• Task details
How many lines in the records below contain the word "screenshot"? Answer with the number and nothing else.

• Stored records
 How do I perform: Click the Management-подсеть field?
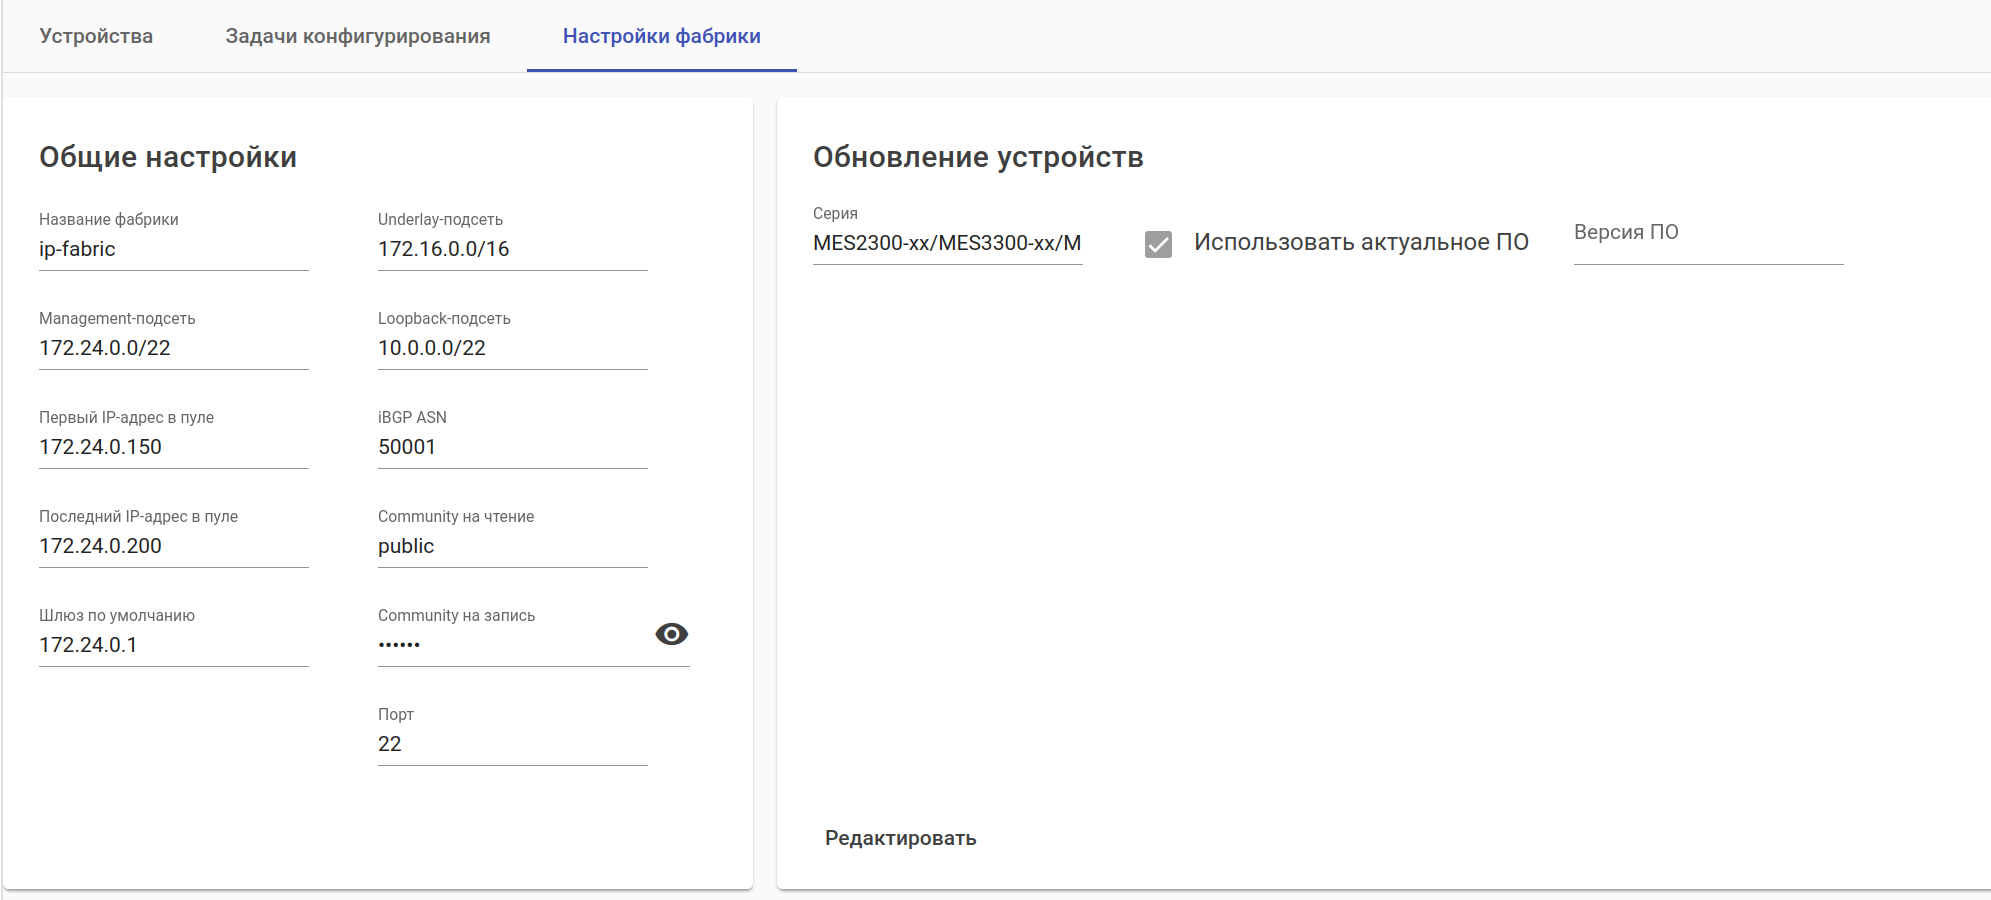(x=173, y=348)

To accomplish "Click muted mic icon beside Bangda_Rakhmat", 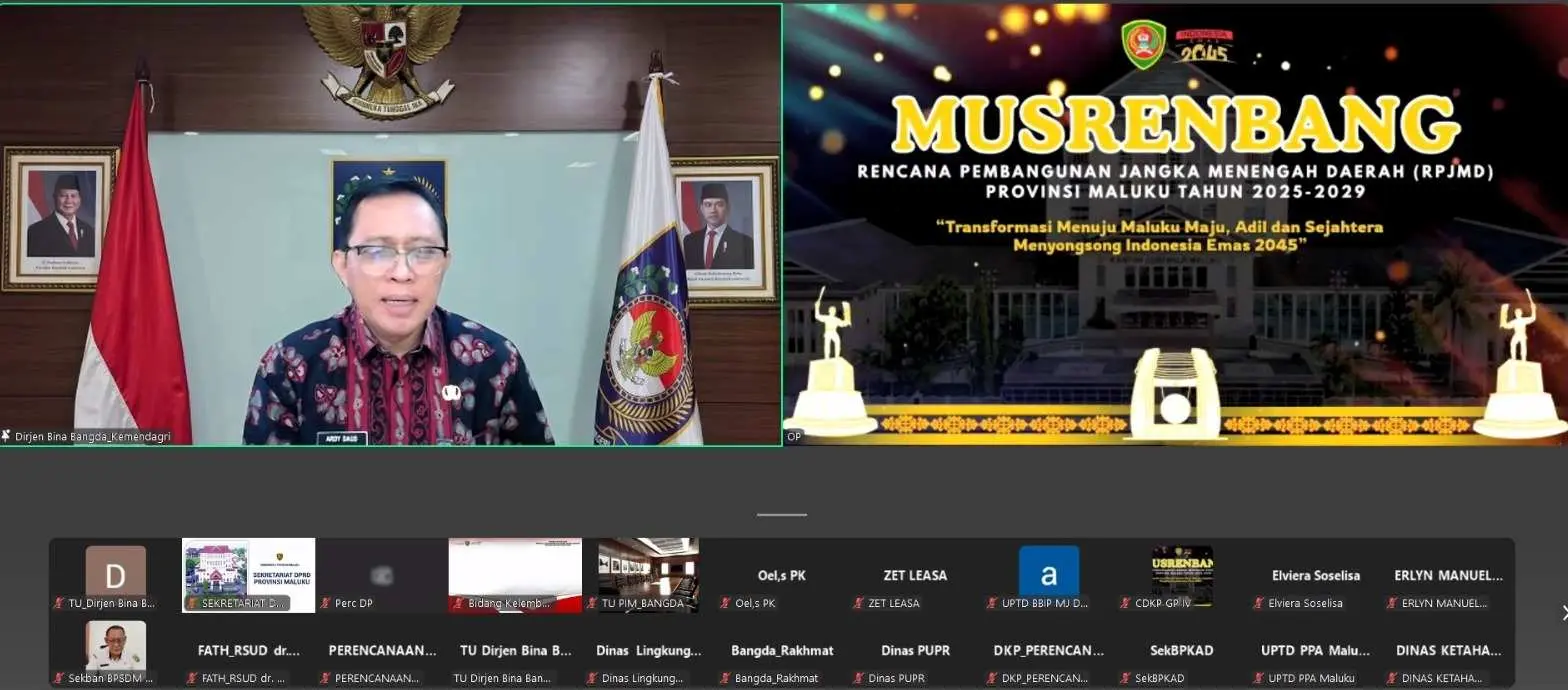I will [725, 678].
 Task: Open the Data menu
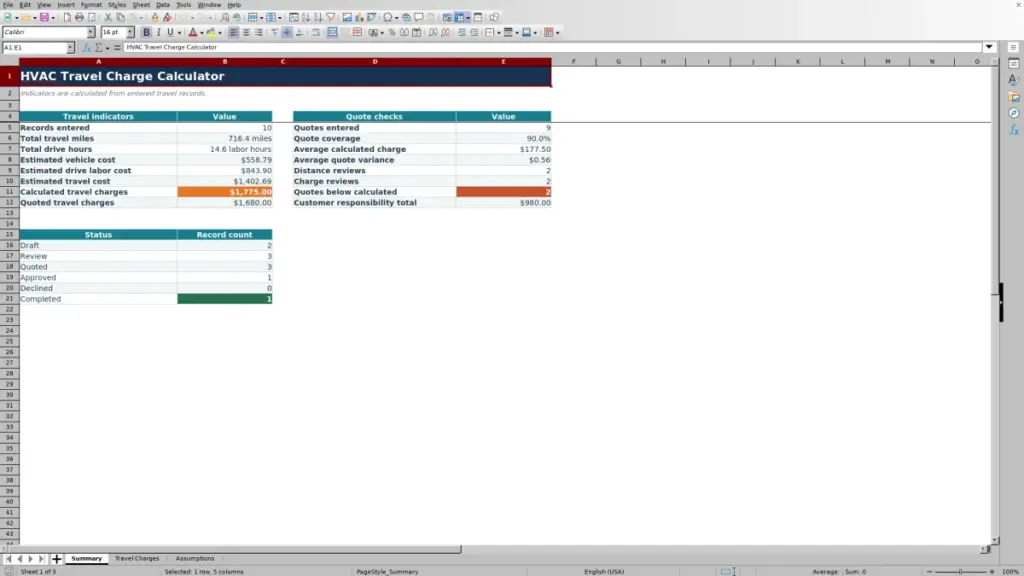click(163, 5)
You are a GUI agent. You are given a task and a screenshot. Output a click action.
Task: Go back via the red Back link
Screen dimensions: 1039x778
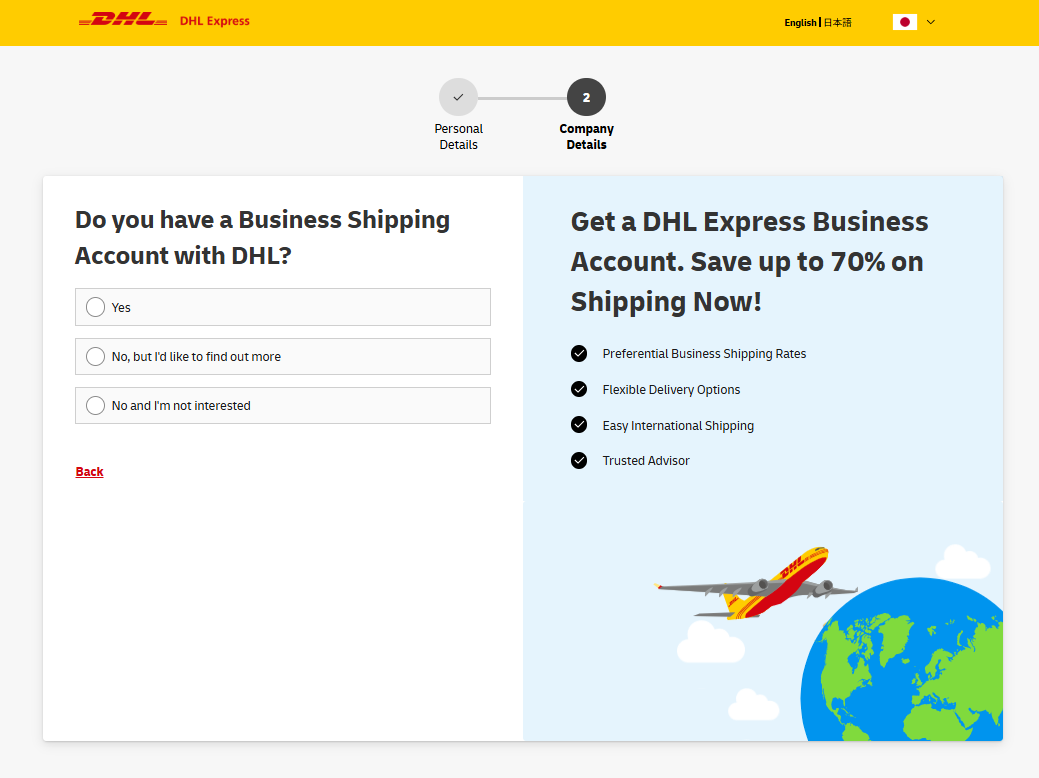89,472

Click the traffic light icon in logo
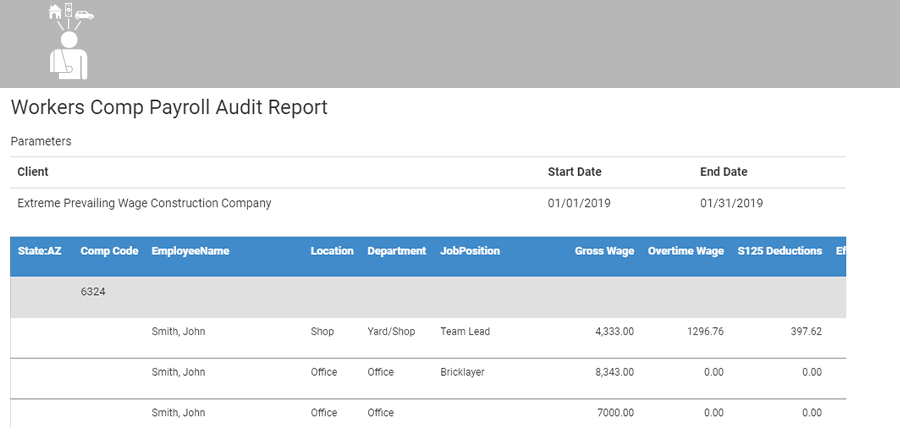[68, 10]
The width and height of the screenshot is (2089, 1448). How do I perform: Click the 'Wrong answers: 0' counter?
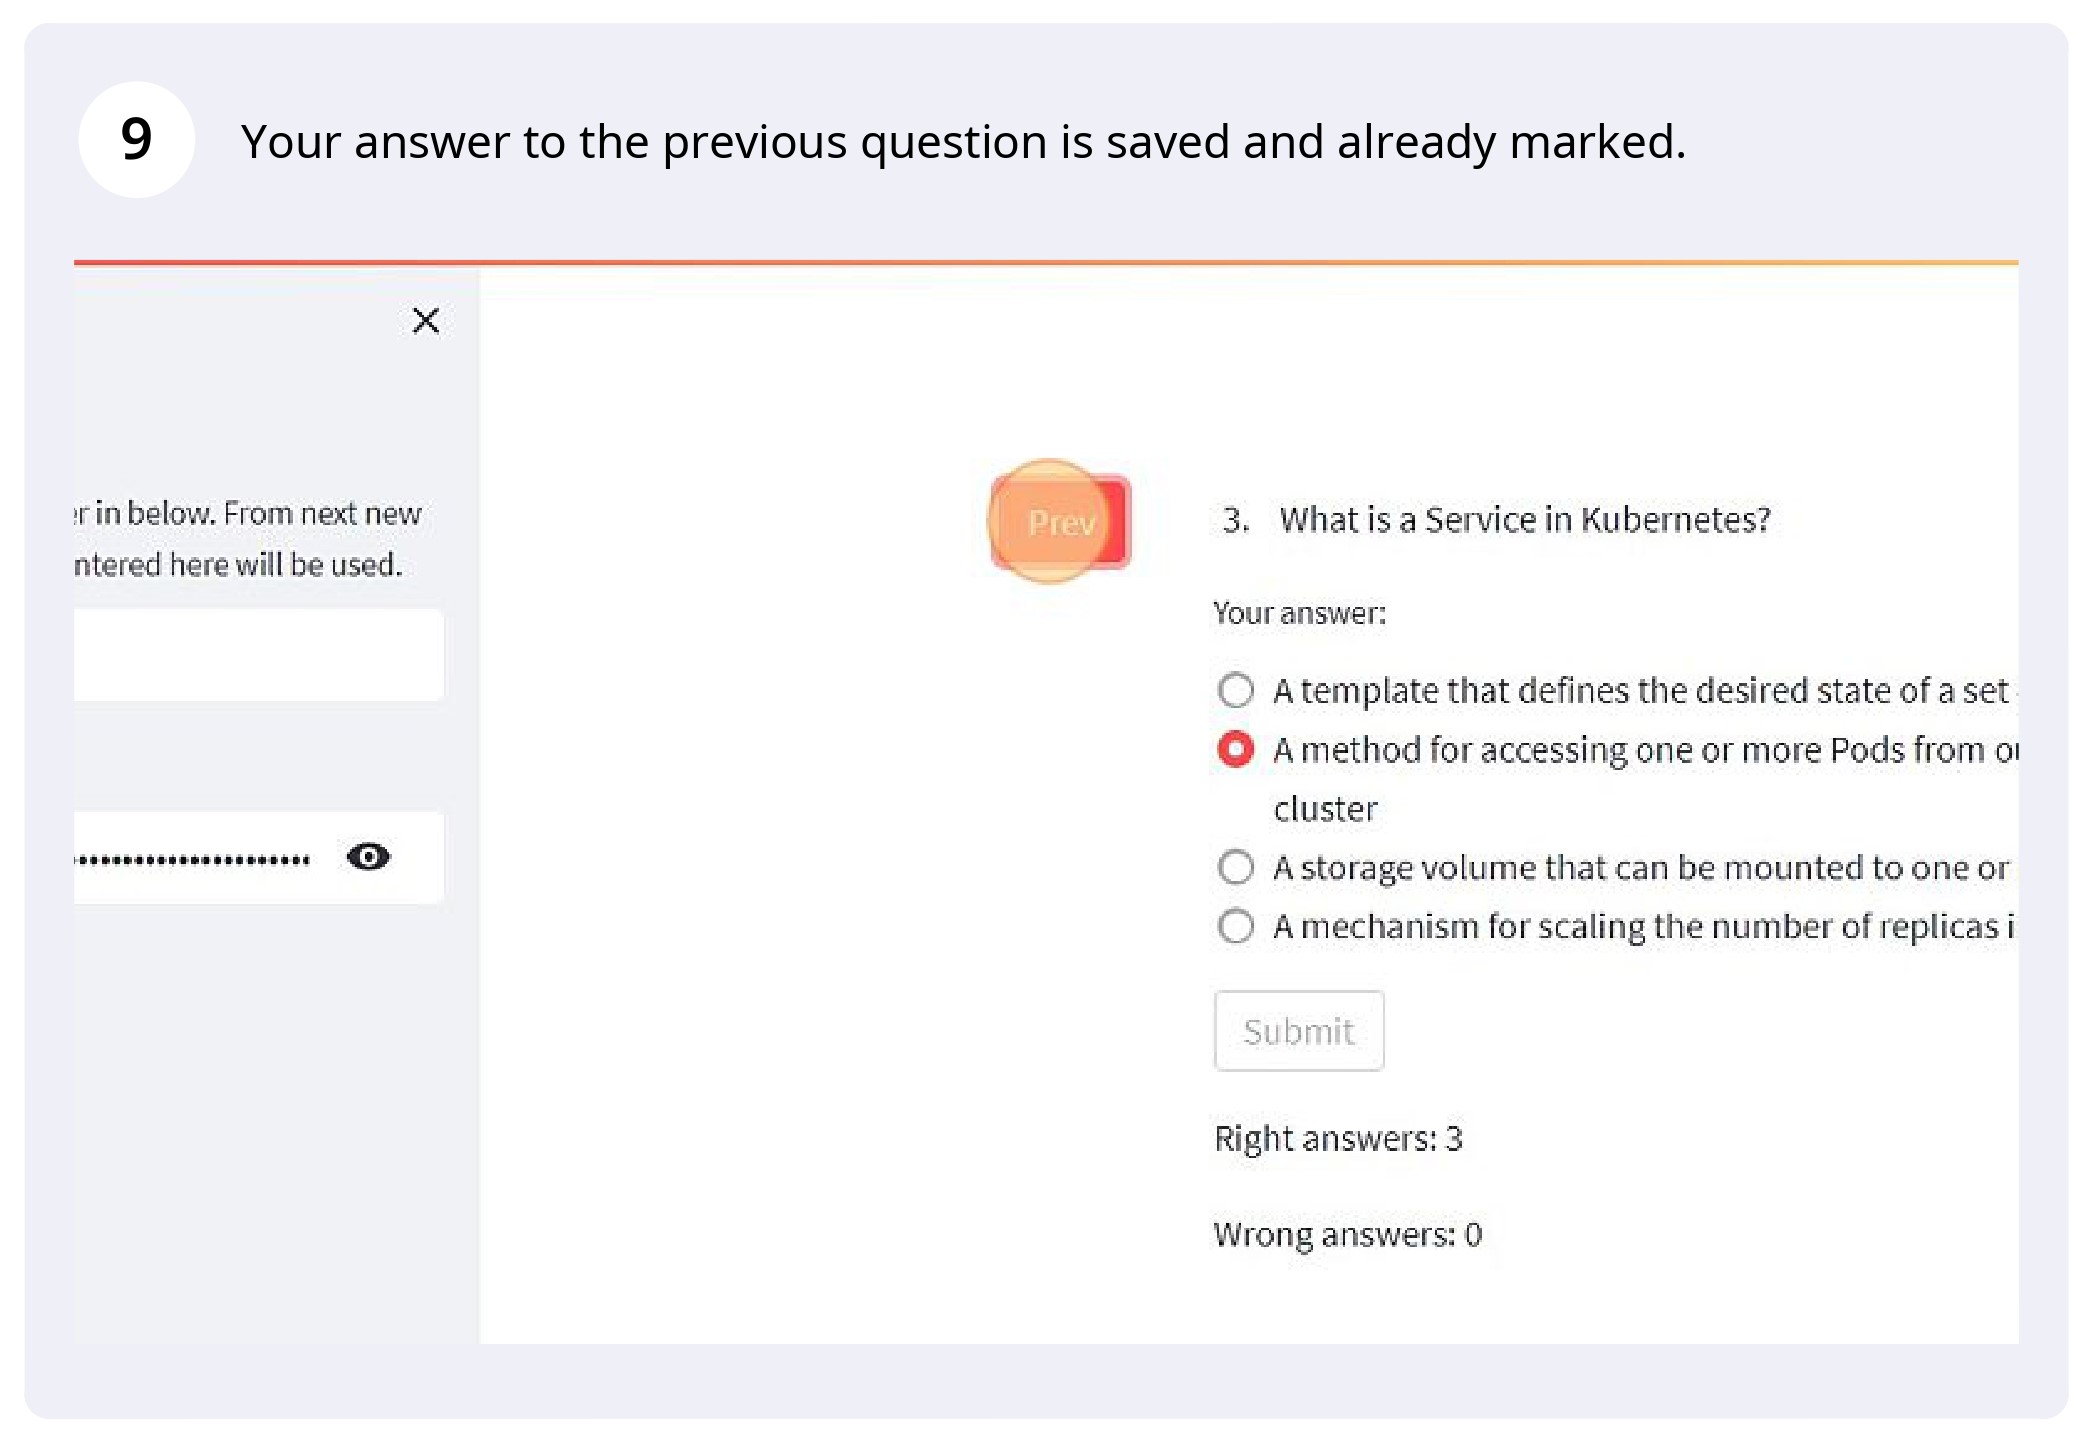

• Solution
2